Assignment:
Write all entries out exactly, images excluded.

Exercise material:
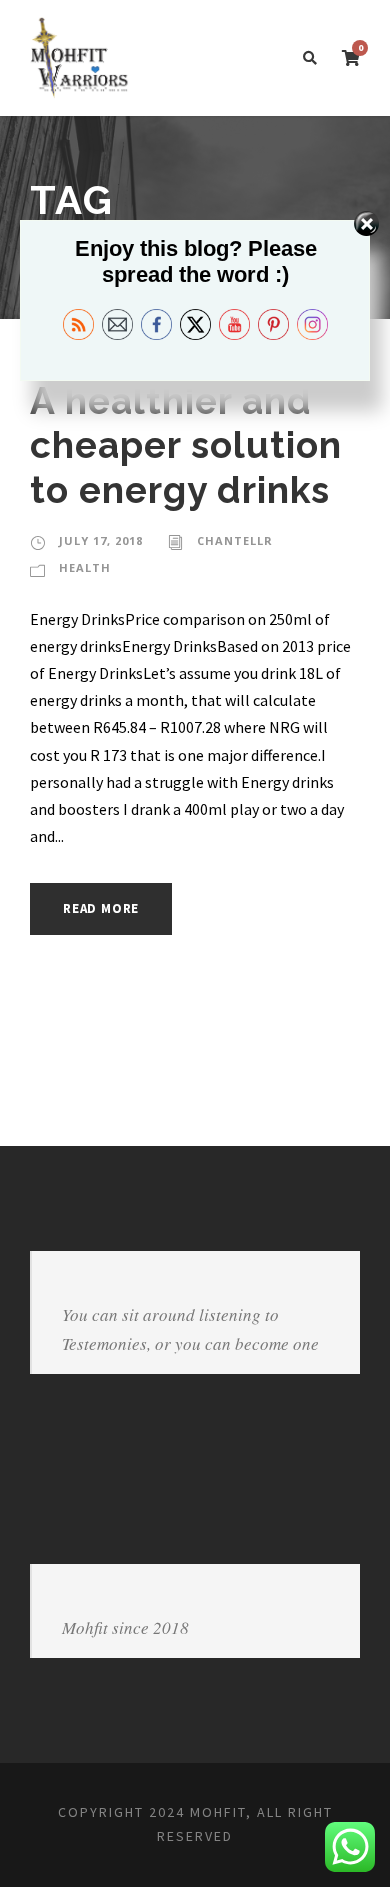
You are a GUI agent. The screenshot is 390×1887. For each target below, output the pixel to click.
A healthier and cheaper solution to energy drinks (186, 445)
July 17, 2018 (101, 540)
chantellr (235, 540)
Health (85, 567)
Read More (101, 908)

Task output:
You are a GUI agent. The screenshot is 390×1887. For each target below, output the pixel to click.
A healthier and cheaper solution to energy drinks (186, 445)
July 17, 2018 (101, 540)
chantellr (235, 540)
Health (85, 567)
Read More (101, 908)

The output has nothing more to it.